(Dataset extract begins)

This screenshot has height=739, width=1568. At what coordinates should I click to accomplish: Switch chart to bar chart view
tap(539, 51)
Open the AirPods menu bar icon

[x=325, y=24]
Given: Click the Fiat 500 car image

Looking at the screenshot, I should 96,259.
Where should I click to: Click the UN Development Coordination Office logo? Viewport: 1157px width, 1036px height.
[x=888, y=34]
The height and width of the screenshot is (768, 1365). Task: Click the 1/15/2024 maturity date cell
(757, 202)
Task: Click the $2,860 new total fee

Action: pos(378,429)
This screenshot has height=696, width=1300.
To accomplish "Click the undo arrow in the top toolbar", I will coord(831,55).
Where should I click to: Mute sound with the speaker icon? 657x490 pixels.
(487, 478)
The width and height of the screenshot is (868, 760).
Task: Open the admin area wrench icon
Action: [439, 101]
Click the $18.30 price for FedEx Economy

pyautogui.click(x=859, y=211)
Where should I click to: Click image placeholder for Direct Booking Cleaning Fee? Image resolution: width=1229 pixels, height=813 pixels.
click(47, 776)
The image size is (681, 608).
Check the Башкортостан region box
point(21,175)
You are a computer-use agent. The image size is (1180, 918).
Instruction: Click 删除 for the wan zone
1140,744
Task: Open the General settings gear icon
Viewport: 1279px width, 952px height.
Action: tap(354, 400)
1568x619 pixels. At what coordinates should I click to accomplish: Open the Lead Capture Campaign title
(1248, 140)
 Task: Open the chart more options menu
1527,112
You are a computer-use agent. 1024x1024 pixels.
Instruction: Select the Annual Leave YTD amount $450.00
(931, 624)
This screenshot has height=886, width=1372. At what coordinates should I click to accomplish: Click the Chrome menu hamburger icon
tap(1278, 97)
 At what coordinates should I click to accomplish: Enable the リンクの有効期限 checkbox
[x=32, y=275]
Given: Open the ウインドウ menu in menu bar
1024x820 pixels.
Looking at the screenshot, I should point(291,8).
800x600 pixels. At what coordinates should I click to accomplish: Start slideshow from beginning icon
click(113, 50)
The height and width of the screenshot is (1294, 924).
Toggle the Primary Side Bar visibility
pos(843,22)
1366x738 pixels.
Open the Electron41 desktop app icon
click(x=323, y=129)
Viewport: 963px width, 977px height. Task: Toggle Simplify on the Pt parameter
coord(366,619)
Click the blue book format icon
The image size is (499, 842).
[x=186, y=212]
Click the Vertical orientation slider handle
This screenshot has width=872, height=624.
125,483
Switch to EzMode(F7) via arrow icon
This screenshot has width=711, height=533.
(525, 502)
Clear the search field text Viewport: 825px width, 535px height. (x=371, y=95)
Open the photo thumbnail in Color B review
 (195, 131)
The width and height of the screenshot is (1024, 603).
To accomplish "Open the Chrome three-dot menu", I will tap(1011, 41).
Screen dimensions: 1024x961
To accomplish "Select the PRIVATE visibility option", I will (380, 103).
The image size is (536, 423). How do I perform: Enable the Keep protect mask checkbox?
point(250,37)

(Dataset extract ends)

| Assignment |
Whenever the string "computer" shows up in a line of the records, copy that line.

| Result of the exercise |
You are a computer-use agent. The image size is (1180, 918).
You are a computer-use agent. 1024x1024 pixels.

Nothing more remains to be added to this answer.